The FCC, ever so righteous under present leadership, fined CBS $550,000 for Janet Jackson’s bare boob. So far it has issued not a peep about Swaggart’s death threat, although his program runs in all 50 states. The Canadian station on which Swaggert’s threat was aired has apologized to the public.
(It would be appropriate to drop Chairman Michael Powell a note. His email address is Michael.Powell@fcc.gov); other FCC commissioners are Kathleen Abernathy, Michael J. Copps, Kevin J. Martin and Jonathan S. Adelstein. Email adresses are: Kathleen.Abernathy@fcc.gov; Michael.Copps@fcc.gov; KJMWEB@fcc.gov and mailto:Johathan.Adelstein@fcc.gov. )
It couldn’t hurt to point out, when the topic arises, that while Swaggart’s rants may nudge others toward violence, he probably has nothing to worry about personally. Can you imagine anyone, male or female, finding that scowling, slack-jawed visage attractive?

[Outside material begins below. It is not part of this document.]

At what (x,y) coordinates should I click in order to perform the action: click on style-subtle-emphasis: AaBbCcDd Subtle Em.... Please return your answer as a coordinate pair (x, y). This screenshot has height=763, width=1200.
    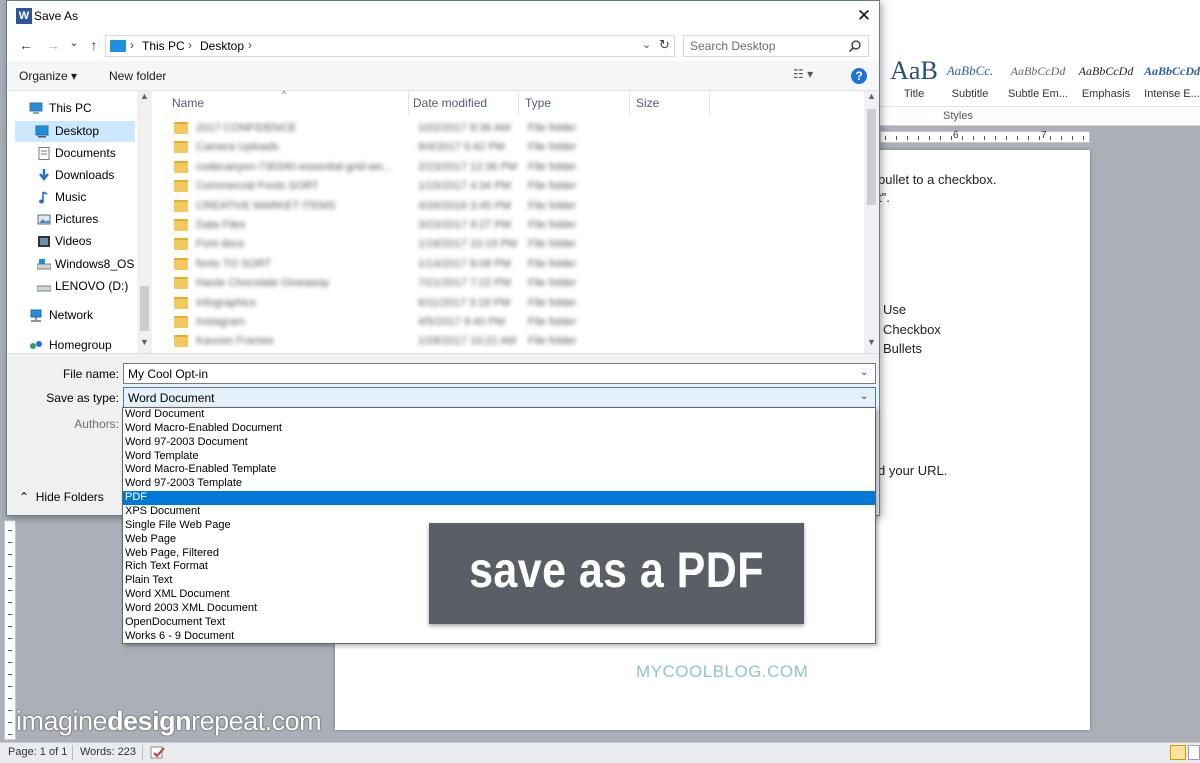
    Looking at the image, I should click on (1038, 86).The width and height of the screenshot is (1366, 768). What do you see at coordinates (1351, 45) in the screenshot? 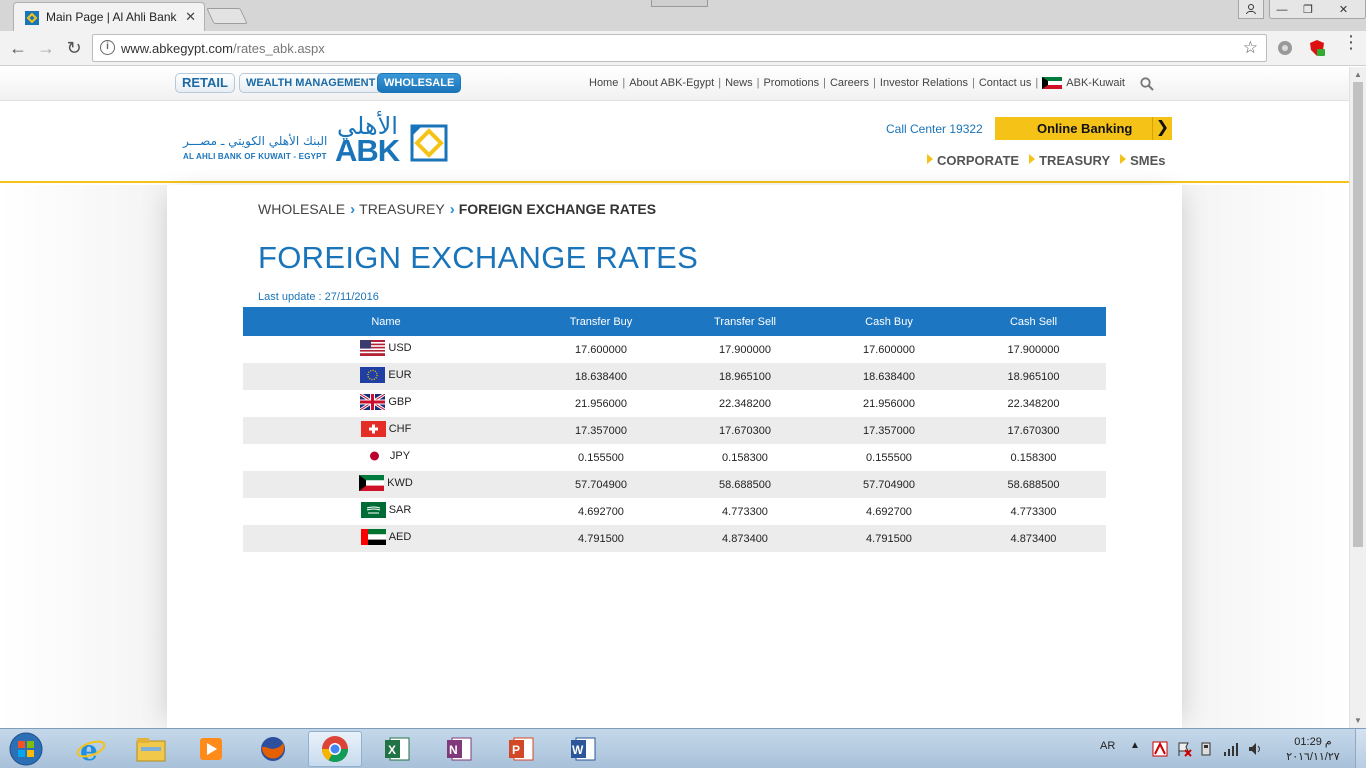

Beginning in the 1950s and running well into the 1970s, a great many demagogues, racists and haters of all descriptions lost their power because the majority of citizens got fed up with them. They and their supporters were publicly ridiculed as well as reviled. When we overheard racist remarks in public places, we told the fools who made them that we wouldn’t put up with their nonsense. When people of color, or gays or anyone was threatened, we stood up together and told their tormenters to shove off – and we didn’t say it nicely. Most importantly, we laughed at the fools for their ignorance and stupidity – and most people, if laughed at by their peers, will recognize, finally, that they are wrong. If they don’t change, and some will, at least they shut up.
We didn’t get rid of all the racism and other hateful beliefs, of course, but we converted a surprising number of people to rational acceptance of others, and we let the haters know they and their views were not welcome in reasonable society.
But somehow we liberals have become afraid of the haters who cloak their nastiness in religion. We stand mute in the face of their attacks on decent society.
"I trust God speaks through me," says George W. Bush. (Yes, he really said that.)
If you believe that, you’re crazier than he is, and if you let it go unchallenged, you’re signing away your country.
We have to stand up again, locate our backbones again and face down the haters in clerical masquerade. It is more essential than ridding ourselves of Bush & Co. in the upcoming elections, and the time to start is this minute.